Şanlıurfa genelinde son 10 günlük süre zarfında 20’ye yakın boğulma olayı yaşandı bunların çoğu da ölümle sonuçlandı. 50 derece bulan sıcakları gören vatandaşlar uyarılara ve tehlikelere aldırmadan sulara giriyor. Havalar ısınınca genç ve çocuklar aşırı sıcakların etkisini serin sulara girerek kırmak istiyor. Yaşanan boğulma olaylarından sonra da evlere ateşler düşüyor. Daha geçen gün 3 kardeş dünde 2 kardeş boğulmuştu. Çok acı bir olay bu yaşananlar Allah kimseyi bu durumla sınamasın.
Her yıl boğulma vakaların başını gençler çekiyor, aileler bu konuda çocuklarına sahip çıkmalı ve tehlikeli su alanlarından çocuklarını uzak tutup uyarmaları gerekir.

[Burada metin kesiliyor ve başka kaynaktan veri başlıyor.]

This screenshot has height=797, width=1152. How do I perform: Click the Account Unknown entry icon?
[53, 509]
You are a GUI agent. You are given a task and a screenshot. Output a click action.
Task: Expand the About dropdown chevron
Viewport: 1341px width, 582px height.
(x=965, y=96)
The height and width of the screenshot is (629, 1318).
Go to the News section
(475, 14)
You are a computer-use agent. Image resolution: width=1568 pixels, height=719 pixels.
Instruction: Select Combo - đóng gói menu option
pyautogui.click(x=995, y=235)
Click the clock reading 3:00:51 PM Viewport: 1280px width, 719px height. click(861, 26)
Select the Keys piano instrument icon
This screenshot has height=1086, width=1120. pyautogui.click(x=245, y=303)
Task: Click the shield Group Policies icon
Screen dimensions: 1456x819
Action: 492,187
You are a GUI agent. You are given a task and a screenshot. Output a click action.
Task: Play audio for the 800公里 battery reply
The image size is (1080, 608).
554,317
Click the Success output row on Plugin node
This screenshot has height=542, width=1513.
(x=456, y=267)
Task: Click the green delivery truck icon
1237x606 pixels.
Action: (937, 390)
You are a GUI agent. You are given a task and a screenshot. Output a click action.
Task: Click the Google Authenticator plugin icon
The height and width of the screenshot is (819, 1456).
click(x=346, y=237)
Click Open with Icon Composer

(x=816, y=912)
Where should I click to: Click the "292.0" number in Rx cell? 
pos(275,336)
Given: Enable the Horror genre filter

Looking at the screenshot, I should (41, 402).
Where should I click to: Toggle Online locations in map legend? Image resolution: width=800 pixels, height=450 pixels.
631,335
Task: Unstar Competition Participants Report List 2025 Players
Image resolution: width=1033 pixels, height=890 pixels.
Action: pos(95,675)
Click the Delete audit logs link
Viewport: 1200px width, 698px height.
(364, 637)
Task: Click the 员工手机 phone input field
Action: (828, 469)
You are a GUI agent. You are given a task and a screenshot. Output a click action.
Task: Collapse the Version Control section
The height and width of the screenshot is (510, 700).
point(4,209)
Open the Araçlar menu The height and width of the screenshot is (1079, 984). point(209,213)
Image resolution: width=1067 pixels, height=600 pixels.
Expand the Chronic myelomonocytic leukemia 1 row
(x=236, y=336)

Şanlıurfa’nın sıcakla imtihanı
Şanlıurfa yazları özellikle çok sıcak bir il olarak göze çarpıyor. Ara sıra basın bültenlerine sıcaklık değerleri 60 dereceye ulaştı daha fazla derece oldu gibi haberler düşer her yazın olmazsa olmazıdır bu tür haberler. Mesela asfaltta yumurta pişirenlerin videoları dolaşır sosyal medya da ilgi de çeker çeker tabi bu durum. Esnaf sıcaklardan iş yapamaz duruma gelir. Sular kesilir, elektrikler aşırı yüklenmeleri kaldıramaz o da kesilir. Otobüs ve minibüslerde neden klimalar açılmaz kavgası olur. Büyükşehir belediyesi her zaman olduğu gibi yine göreve çağrılır bari bunu yap derler. Şanlıurfa’da bırakın öğle sıcaklarını öğleden sora bile güneşe çıkmak yürek isteyen bir durumdur. Görevleri gereği çıkmaz zorunda kalanları da Allah selamet versin. Zor bir durum bu.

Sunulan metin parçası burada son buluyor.